TEKS YANG DIBERIKAN:
_ _ _
Choose Your Color

Informasi

Berita

Ketidaktunggalan Sarjana Barat di dalam Studi al-Qur’an-Hadis

Ketidaktunggalan Sarjana Barat di dalam Studi al-Qur’an-Hadis

  • 2022-07-06 20:47:53
  • Administrator
  • Berita

Oleh: M Ikhya Ulumuddin Al Hikam

Bagi sementara kalangan, Kesarjanaan Barat di dalam mempelajari dan meneliti khazanah keislaman (al-Qur’an-Hadis) sering dicurigai membawa misi dan motif tertentu untuk melemahkan sumber utama yurisprudensi umat Islam sekaligus keimanan dari akarnya.

Tendensi sentimen tersebut, misalnya disampaikan oleh M.M. Ahsan dalam karyanya “The Qur’an and the Orientalist” (1980) yang menyebut bahwa kaum orientalis berniat menghembuskan keraguan tentang al-Qur’an dan Hadis sebagai cara untuk menghancurkan Islam, “On the whole the attitude of such occidental scholars has been unsympathic and sometimes hostile.
_ _ _
ENTRI YANG DISEDIAKAN:
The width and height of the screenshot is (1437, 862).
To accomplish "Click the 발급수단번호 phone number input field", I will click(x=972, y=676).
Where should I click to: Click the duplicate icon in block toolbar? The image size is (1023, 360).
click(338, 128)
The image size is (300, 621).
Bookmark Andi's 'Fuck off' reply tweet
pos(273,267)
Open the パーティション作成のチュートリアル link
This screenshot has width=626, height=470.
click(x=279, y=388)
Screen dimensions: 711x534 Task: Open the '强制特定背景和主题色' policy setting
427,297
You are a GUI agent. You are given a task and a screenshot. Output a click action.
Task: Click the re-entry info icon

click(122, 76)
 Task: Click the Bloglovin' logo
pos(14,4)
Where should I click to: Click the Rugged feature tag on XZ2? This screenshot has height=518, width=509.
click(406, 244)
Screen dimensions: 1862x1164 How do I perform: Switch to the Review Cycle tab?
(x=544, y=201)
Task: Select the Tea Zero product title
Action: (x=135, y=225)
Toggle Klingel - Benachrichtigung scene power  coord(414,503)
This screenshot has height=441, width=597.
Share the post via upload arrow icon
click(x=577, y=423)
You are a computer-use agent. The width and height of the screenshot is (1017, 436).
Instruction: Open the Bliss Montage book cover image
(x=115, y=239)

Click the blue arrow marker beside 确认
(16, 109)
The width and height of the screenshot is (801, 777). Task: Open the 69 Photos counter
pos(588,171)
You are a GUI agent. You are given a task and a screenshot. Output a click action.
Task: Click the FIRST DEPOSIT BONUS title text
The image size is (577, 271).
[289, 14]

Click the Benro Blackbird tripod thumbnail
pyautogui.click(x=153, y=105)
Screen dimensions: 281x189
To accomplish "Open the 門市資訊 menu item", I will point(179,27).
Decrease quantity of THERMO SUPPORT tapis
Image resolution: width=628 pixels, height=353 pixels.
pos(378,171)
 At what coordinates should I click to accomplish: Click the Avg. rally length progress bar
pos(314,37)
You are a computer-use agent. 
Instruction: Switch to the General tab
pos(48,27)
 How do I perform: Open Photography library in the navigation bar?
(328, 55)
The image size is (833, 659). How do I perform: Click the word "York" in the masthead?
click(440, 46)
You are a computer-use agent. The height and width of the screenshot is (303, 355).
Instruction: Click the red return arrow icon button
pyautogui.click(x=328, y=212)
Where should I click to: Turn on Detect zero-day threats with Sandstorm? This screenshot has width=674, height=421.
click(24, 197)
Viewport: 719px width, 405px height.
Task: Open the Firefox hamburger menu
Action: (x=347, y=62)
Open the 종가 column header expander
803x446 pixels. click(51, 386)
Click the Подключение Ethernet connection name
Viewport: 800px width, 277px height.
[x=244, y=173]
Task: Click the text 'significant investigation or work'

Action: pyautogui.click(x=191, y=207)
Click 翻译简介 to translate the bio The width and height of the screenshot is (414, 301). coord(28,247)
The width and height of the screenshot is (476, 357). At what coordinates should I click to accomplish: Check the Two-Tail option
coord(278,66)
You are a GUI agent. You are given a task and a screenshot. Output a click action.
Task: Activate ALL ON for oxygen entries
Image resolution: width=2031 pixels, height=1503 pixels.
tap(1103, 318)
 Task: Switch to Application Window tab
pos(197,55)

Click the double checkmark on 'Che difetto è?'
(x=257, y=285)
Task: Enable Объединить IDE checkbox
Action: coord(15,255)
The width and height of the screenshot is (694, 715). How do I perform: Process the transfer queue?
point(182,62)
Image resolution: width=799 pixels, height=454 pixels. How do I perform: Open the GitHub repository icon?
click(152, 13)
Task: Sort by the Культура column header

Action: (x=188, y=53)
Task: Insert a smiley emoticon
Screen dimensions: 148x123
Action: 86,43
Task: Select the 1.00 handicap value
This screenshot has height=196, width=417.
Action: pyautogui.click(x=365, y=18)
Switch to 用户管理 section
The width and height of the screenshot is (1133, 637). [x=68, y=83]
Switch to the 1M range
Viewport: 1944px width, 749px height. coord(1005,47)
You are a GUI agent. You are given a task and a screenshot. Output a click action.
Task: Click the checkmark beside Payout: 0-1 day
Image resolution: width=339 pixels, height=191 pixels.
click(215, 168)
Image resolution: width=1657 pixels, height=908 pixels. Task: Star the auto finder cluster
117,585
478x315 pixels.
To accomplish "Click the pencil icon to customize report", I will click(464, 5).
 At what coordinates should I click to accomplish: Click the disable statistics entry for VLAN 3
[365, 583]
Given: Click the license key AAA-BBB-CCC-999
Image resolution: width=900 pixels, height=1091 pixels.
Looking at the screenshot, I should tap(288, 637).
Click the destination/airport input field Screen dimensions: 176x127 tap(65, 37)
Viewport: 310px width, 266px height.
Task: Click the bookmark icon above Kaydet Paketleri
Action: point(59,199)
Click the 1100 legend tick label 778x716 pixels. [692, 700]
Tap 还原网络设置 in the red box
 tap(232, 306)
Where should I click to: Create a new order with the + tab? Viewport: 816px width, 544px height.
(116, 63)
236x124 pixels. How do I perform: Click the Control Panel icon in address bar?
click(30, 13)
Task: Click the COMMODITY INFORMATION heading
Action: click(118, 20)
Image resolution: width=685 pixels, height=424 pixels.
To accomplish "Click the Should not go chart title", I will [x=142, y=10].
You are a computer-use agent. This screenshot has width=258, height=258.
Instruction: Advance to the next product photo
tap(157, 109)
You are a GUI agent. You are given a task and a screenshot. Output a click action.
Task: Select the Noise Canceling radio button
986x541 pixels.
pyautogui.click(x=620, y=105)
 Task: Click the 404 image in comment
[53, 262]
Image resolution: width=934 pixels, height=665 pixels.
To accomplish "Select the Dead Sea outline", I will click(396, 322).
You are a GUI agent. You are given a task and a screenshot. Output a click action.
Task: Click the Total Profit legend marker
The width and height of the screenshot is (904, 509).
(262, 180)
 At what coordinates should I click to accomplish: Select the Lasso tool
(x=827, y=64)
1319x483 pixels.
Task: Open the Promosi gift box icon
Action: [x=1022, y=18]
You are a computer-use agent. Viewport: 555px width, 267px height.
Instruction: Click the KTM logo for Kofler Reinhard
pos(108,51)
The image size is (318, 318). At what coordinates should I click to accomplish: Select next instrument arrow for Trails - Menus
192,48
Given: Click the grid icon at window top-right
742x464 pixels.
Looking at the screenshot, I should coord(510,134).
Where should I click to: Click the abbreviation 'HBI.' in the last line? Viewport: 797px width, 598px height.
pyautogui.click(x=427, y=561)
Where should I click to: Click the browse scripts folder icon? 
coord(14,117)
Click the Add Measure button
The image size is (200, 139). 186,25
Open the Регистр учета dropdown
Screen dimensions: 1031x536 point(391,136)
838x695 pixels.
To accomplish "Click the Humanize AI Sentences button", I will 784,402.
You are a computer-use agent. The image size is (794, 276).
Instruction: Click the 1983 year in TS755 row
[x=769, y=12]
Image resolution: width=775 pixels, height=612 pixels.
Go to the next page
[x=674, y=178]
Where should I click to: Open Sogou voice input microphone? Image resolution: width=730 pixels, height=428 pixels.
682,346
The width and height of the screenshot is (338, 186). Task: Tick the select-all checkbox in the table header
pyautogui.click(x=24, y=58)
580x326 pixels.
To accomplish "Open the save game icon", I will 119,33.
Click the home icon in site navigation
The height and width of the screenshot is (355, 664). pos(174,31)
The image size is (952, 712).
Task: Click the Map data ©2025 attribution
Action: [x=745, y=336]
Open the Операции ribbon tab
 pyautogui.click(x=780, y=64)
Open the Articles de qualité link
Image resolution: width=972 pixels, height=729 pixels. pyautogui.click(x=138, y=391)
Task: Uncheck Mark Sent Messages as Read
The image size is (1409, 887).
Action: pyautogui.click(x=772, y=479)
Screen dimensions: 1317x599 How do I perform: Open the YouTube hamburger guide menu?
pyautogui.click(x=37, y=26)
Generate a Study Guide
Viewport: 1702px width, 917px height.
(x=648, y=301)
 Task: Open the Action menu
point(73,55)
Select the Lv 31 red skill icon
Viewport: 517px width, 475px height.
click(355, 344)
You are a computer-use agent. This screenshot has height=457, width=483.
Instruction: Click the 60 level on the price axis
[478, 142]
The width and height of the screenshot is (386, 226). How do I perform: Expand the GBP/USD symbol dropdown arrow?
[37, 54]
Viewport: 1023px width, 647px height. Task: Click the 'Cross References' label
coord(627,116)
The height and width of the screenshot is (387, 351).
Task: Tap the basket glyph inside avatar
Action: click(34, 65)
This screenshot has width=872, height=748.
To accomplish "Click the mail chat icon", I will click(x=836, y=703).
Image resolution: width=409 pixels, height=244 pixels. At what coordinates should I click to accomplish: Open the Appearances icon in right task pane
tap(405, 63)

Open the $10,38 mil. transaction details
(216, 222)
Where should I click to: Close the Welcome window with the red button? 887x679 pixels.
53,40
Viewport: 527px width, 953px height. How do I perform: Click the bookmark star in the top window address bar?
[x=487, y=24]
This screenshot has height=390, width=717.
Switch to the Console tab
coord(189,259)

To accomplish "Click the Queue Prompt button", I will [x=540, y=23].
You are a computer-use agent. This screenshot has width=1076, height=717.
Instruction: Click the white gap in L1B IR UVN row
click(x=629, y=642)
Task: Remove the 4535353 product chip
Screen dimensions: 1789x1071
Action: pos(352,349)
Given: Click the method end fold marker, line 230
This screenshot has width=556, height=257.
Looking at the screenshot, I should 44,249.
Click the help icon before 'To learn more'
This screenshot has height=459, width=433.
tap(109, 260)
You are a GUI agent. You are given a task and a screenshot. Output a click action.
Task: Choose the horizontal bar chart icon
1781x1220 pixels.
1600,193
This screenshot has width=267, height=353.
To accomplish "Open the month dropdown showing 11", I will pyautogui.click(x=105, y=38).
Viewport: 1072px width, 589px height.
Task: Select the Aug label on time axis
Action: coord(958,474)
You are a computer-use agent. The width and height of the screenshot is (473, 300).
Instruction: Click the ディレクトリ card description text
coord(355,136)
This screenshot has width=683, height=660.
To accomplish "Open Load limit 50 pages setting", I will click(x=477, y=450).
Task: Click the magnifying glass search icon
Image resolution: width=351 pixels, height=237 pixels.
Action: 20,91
_ _ _
TUGAS:
a) Dalam artikel tentang kesarjanaan Barat dalam studi al-Qur’an-Hadis, apa judul karya M.M. Ahsan yang dikutip, dan kapan karya itu terbit?
b) Tolong lanjutkan artikel tentang kesarjanaan Barat dalam studi al-Qur’an-Hadis mulai dari kalimat terakhir yang ditampilkan.
Entri di atas tidak diperlukan untuk latihan ini.

JAWABAN LATIHAN:
a) Judulnya “The Qur’an and the Orientalist”, dan karya itu terbit pada tahun 1980.

b)
Pandangan-pandangan minor semacam ini, merupakan mainstream sarjana-sarjana Muslim yang begitu desmisif menegasikan semua yang datang dari Barat sebagai tidak penting dan superfisial tanpa merasa perlu menelaah lebih cermat lagi. Karena itu, artikel ini hendak menyinggung bahwa kesarjanaan Barat tidaklah tunggal, melainkan penuh dialektika di dalamnya sendiri.

Pergumulan dalam Sejarah

Secara historis, persentuhan peradaban Barat dan Timur telah terjadi sejak ratusan tahun silam. Pertemuan ini berakibat terdorongnya beragam upaya untuk saling mengenal di antara masing-masing sebagai kebutuhan diplomasi politik dan kepentingan-kepentingan tertentu lainnya.

Pada perkembangan selanjutnya, intensitas yang terjadi secara terus-menerus membuat kontak antar keduanya berkembang ke banyak hal, salah satunya studi al-Qur’an dan Hadis. Dalam analisis Montgomery Watt, ketertarikan orang-orang Eropa terhadap al-Qur’an bermula setidaknya pada abad ke dua belas ketika Barat dan Islam sama-sama berambisi untuk berhadapan secara intelektual.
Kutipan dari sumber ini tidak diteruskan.